◆ **INPUT DATA**:
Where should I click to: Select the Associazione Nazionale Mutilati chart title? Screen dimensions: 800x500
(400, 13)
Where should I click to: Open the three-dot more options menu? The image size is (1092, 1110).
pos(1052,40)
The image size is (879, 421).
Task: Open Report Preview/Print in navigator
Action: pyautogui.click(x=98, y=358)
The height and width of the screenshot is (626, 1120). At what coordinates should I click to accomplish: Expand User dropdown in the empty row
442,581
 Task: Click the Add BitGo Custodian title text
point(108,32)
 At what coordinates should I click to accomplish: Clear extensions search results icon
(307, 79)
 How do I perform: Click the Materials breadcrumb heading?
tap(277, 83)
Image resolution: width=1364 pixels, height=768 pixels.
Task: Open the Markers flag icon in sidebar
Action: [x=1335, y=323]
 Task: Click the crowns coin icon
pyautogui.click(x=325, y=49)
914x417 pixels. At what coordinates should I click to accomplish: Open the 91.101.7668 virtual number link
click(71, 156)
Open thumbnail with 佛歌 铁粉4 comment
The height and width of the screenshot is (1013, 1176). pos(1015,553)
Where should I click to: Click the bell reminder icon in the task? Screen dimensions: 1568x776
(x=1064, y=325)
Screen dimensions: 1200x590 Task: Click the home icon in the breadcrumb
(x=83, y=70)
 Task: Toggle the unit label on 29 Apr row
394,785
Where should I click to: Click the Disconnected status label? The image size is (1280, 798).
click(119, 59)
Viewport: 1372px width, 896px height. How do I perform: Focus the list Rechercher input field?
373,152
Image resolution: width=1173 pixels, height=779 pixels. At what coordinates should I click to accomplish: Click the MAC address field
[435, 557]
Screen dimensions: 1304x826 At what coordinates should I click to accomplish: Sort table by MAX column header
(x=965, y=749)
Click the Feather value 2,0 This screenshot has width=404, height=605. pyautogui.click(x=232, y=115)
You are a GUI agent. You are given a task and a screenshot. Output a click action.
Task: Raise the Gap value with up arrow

◆ **ABOUT THIS TASK**:
When the line containing "Click the Feather" is reached, return it and every later line through the end of the listing above, unaltered and alone.

◆ **COMPLETED EXERCISE**:
Click the Feather value 2,0 This screenshot has width=404, height=605. pyautogui.click(x=232, y=115)
You are a GUI agent. You are given a task and a screenshot. Output a click action.
Task: Raise the Gap value with up arrow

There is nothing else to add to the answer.